- MATERIAL FOR THIS EXERCISE:

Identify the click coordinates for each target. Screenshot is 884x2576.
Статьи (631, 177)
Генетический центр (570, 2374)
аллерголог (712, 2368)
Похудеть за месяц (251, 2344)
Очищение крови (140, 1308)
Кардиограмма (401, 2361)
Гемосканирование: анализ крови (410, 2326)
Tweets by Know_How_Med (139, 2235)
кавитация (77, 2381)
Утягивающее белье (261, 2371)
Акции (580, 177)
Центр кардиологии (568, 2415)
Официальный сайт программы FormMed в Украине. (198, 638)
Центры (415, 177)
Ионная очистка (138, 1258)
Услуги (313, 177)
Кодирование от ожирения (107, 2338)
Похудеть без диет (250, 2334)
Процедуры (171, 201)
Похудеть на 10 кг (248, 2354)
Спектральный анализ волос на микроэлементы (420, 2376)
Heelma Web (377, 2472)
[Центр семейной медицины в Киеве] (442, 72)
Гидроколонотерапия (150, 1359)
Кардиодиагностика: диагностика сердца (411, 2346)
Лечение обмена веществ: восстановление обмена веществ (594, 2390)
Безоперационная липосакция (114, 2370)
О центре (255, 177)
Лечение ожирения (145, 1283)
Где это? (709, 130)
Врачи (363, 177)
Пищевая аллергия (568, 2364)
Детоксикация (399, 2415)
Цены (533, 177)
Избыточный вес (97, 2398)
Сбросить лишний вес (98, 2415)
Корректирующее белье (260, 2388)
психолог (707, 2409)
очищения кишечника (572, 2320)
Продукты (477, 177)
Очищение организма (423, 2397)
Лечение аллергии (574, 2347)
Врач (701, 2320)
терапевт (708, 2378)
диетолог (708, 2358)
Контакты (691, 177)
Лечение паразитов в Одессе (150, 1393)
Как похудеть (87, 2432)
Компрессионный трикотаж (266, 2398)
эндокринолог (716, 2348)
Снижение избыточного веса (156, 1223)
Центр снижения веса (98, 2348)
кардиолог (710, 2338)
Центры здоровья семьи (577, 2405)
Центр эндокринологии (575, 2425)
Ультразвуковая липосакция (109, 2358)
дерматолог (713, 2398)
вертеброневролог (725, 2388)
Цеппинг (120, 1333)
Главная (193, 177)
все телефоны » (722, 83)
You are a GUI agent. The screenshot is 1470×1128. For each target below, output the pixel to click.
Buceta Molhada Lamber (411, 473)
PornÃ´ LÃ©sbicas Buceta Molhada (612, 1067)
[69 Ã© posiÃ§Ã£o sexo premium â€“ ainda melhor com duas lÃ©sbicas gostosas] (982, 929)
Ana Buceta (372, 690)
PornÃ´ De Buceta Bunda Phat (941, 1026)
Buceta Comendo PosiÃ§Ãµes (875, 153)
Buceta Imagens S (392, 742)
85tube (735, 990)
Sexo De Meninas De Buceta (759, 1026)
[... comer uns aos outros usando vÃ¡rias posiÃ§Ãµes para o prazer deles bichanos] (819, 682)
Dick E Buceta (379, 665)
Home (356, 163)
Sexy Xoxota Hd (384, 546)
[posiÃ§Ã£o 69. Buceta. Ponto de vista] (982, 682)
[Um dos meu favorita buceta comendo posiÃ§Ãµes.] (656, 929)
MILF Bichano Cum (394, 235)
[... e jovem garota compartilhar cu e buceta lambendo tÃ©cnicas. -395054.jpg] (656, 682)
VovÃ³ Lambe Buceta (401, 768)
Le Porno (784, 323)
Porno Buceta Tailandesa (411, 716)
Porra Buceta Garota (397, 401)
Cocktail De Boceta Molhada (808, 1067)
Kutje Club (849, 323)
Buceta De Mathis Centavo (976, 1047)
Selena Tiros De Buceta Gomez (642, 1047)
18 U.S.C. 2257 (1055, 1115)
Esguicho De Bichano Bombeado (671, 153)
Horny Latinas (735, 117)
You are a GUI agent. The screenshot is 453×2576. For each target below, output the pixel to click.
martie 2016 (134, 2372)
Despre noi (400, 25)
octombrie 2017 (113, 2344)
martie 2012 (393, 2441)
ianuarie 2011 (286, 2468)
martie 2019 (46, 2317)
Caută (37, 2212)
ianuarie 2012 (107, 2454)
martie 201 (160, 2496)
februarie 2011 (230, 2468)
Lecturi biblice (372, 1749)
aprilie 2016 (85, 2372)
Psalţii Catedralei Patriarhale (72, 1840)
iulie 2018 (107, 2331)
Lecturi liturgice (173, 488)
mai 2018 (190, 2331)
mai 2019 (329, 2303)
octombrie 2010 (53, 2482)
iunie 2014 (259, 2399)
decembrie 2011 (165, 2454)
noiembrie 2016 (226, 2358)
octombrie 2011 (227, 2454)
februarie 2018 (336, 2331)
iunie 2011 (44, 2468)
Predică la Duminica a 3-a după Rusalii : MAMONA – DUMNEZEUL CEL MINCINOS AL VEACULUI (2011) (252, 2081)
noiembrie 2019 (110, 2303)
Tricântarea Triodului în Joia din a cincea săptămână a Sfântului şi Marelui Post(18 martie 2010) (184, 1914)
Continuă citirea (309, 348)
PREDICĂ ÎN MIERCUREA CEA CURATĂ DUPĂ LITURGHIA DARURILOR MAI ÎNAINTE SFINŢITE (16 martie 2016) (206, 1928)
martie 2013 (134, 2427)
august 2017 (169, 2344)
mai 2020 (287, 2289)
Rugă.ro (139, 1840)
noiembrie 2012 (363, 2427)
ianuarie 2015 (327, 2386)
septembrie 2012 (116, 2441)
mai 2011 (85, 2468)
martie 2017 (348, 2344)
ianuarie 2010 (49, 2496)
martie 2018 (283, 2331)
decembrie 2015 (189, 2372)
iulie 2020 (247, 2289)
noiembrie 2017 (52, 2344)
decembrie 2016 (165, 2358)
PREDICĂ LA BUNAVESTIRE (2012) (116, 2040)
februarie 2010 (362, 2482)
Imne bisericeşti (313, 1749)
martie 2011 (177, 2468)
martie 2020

- WHAT YOU ARE ASKED TO DO: Review the entries above and return every line where "martie" appears.

- EXERCISE ANSWER:
martie 2016 (134, 2372)
martie 2012 (393, 2441)
martie 2019 (46, 2317)
martie 201 (160, 2496)
Tricântarea Triodului în Joia din a cincea săptămână a Sfântului şi Marelui Post(18 martie 2010) (184, 1914)
PREDICĂ ÎN MIERCUREA CEA CURATĂ DUPĂ LITURGHIA DARURILOR MAI ÎNAINTE SFINŢITE (16 martie 2016) (206, 1928)
martie 2013 (134, 2427)
martie 2017 (348, 2344)
martie 2018 (283, 2331)
martie 2011 (177, 2468)
martie 2020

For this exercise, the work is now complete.